An Interview With...

What's New

Our Team

Our Friends




Ask Experts

Our Mission


Jessi Lohman

Writer/Life Coach
California, USA

Where did you grow up and what were your favorite activities as a child?

I grew up in Southern California and had the privilege of spending the first 7 years of my life on a farm. I loved the animals and taking care of them, building forts with my younger brother, Ryan, and of course, reading piles and piles of books. Every night after I was in bed, I would sneak back up and turn my light on to try to finish an entire book in one night. I was afraid of getting into trouble, but it was worth the risk!

When did you first develop an interest in writing?  What were your early inspirations?

I don't even remember a time I wasn't fascinated with writing.  The first notable moment of exhilaration had to do with a story my teacher, Mrs.
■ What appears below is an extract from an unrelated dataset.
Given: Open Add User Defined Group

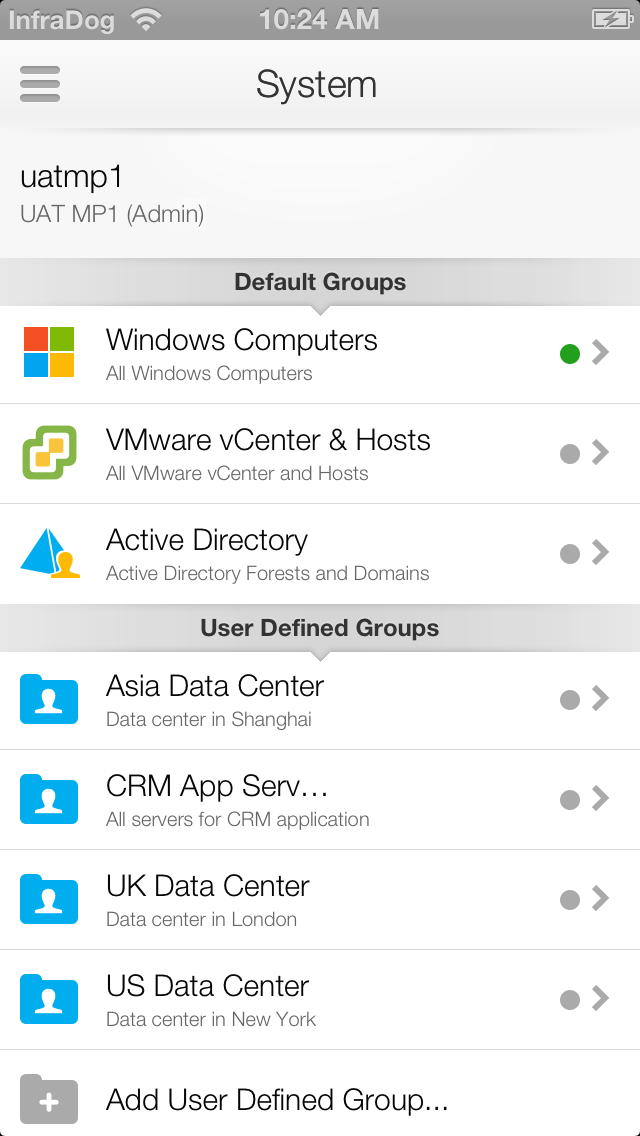Looking at the screenshot, I should [320, 1094].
Mock, assigned our class.  We were to write our very own story.  I created my first set of characters and wrote so much I never finished the story.

I was fortunate to have a Montessori education early on because they encouraged reaching high levels of reading at an early age.  I finished my first chapter-book, Charlotte's Web by E.B. White in second grade and was hooked on the magic of books.
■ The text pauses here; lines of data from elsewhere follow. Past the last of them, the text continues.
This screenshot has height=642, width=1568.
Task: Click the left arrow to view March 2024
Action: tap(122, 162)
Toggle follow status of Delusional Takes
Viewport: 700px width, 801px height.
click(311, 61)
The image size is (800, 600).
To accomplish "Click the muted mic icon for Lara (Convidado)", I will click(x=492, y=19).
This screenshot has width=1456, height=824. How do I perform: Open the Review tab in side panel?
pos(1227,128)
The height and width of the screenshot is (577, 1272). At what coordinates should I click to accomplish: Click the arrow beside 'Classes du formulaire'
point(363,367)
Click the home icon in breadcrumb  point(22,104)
When you were growing up, what did you imagine you would grow up to become?

At one point or another, I have wanted to do almost everything.  Like most children, early on I believed I would become a veterinarian because of my love for animals.  Then I thought I would be a police officer.  After becoming hooked on X-Files in high school, I was determined to become a lawyer and progress to the FBI.

What was your educational path and experiences?

My favorite subjects in school revolved around outdoor activities and reading.  Therefore, P.E. and English made the top of the list.  I was raised on Montessori from Pre-School until the middle of fourth grade at which time I made the difficult transition to public education.  My first year in public school I actually got a "D" in Science.  I couldn't believe it!

I then realized and developed a strong appreciation for the Montessori school system.  Having multiple levels of learning in one place gave younger students strong insight into what to expect and the next level of their education.  I missed the small classroom and the one-on-one teaching opportunities.  There were also a great deal of activities outside of the classroom.

Our school would visit the planetarium and go on whale watches, we made models of the solar system and studied space.  Most of the learning was very kinesthetic, and I learned from feeling how it was done.  I tried to make my personal learning environments more conducive to that which I experienced as a Montessori student.  This main idea helped me in achieving excellence throughout the remainder of my schooling.

What were your favorite courses in high school and college?

I loved my English classes and enjoyed the social atmosphere of marching band.  I played clarinet and became ID Captain of the color guard before heading off to college.  By the time I got to college, my time in music really paid off.  By joining the college marching band, I was allowed priority registration to plan around the band schedule.  This made it possible for me to get into every class I needed throughout my entire college career.

I developed many friendships, and there was no sense of adventure like climbing onto a bus with eighty of your best friends for a road trip to Portland or Northridge or Washington State to support your college team.

How did you become interested in social work and law enforcement?  What is your experience in those fields?

By the time I reached high school, I was still aiming for the FBI.  I went to school to begin a career as a Criminal Analyst with the California Department of Justice.  While simultaneously earning a Bachelor of Science degree in Criminal Justice and filling an internship at Western States Information Network, where I got my first peek at analyzing drug trends.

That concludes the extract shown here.